One of the tools that I have come across in the before-AI times is the DISC assessment that is part of the Myers-Briggs, which is a psychological tool that has been around for decades. I wrote about my test when I was attending a conference at Ford Motor Co. back in 2013. They were demonstrating how they use this tool to figure out the type of person who is most likely to buy any particular car model. Back in 2000, I wrote a somewhat tongue-in-cheek piece about how you can use Myer-Briggs to match up our personality with that of our computing infrastructure.

But deciding if someone is an introvert or an extrovert is a well-trod path, with plenty of testing experience over the decades. These AI-powered tools don’t have much of this history, are based on data sets that are shaky with all sorts of assumptions. For example HireVue’s facial analysis algorithm is trained on video interviews with people already employed by the company. That sounds like a good first step, but having done one of those one-sided video interviews — basically where you are just talking to the camera and not interacting with an actual human asking the question — means you aren’t getting any feedback from your interviewer, either with subtle facial or audio clues that are part of normal human discourse. Eventually, in 2021, the company stopped using both tone-of-voice and facial-based algorithms entirely, claiming that natural language processing had surpassed both of them.

Another example is capturing when you use your first person pronouns during the interview — I vs. we for example. Is this a proxy for what kind of team player you might be?
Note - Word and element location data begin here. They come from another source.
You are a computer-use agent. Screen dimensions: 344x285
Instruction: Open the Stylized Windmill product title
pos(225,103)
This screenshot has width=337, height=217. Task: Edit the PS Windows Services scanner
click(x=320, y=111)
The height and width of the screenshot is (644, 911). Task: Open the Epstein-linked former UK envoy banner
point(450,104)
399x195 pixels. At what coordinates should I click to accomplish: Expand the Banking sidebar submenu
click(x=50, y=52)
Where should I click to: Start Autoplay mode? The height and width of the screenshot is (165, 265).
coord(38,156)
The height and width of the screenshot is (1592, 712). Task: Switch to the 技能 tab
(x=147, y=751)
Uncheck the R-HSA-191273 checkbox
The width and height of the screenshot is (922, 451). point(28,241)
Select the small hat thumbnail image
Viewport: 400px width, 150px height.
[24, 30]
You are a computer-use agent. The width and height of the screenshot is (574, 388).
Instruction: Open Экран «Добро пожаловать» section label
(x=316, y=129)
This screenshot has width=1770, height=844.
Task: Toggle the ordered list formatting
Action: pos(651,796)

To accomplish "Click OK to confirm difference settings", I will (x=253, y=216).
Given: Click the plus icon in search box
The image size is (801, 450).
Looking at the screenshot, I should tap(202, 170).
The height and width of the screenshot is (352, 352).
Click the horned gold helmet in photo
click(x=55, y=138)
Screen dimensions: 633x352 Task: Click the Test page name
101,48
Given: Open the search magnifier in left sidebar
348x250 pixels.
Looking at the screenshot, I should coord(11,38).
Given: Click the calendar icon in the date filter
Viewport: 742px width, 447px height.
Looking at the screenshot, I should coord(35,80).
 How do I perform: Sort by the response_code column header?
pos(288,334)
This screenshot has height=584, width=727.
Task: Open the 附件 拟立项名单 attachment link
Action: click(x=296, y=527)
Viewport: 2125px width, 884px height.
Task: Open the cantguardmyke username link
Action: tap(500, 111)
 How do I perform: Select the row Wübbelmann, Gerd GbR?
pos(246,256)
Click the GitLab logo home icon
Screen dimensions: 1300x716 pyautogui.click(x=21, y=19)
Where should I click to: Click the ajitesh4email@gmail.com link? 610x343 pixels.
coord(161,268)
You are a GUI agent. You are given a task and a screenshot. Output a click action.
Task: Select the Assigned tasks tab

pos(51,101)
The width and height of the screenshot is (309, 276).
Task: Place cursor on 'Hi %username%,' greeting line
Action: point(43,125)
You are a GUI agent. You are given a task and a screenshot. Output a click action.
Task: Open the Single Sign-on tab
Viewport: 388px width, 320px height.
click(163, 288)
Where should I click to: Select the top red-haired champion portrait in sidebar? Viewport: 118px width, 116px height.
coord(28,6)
HireVue says they base their analysis on thousands of questions such as this, which doesn’t make me feel any better about their algorithms. Just because a model has multiple parameters doesn’t necessarily make it better or more useful.

Then there is the whole dust-up on overcoming built-in AI bias, something that has been written about over the years going back to when Amazon first unleashed their AI hiring tool and found it selected white men more often. I am not going there in this post, but her treatment runs deep and shows the limitations of using AI, no matter how many variables they try to correlate with their models. What is important, something Mark Cuban touches on frequently with his posts, is that diverse groups of people produce better business results. And that diversity can be defined in various ways, not just race and gender, but by people with disabilities both mental and physical. The AI modelers have to figure out — as all modelers do — what is the connection between playing a game, or making a video recording, and how that relates to job performance? You need large and diverse training samples to pull this off, and even then you have to be careful about your own biases in constructing the models. She quotes one source who says, “Technology, in many cases, has enabled the removal of direct accountability, putting distance between human decision-makers and the outcomes of these hiring processes and other HR processes.”

Another dimension of the AI personnel assessment problem is the tremendous lack of transparency. Potential prospects don’t know what the AI-fueled tests entail, don’t know how they were scored or whether they were rejected from a job because of a faulty algorithm or bad training data or some other computational oddity.

When you step back and consider the sheer quantity of data that can be collected by an employer: keystrokes on your desktop, website cookies that record the timestamp of your visits, emails, Slack and Teams message traffic, even Fitbit tracking stats — it is very depressing. Do these captured signals reveal anything about your working habits, job performance, or anything really? HR folks are relying more and more on AI-assistance, and now can monitor just about every digital move that an employee makes in the workplace, even when that workplace is the dining room table and the computer is shared by the employee’s family. (There are several chapters on this subject in her book.)

This book will make you think about the intersection of AI and HR, and while there is a great deal of innovation happening, there is still much work to be done. As she says, context often gets lost. Her book will provide plenty of context for you to think about.

Book review: Micah Lee’s Hacks Leaks and Revelations

There has been a lot written about data leaks and the information contained therein, but few books that tell you how to do it yourself. That is the subject of Hacks, Leaks and Revelations that was recently published.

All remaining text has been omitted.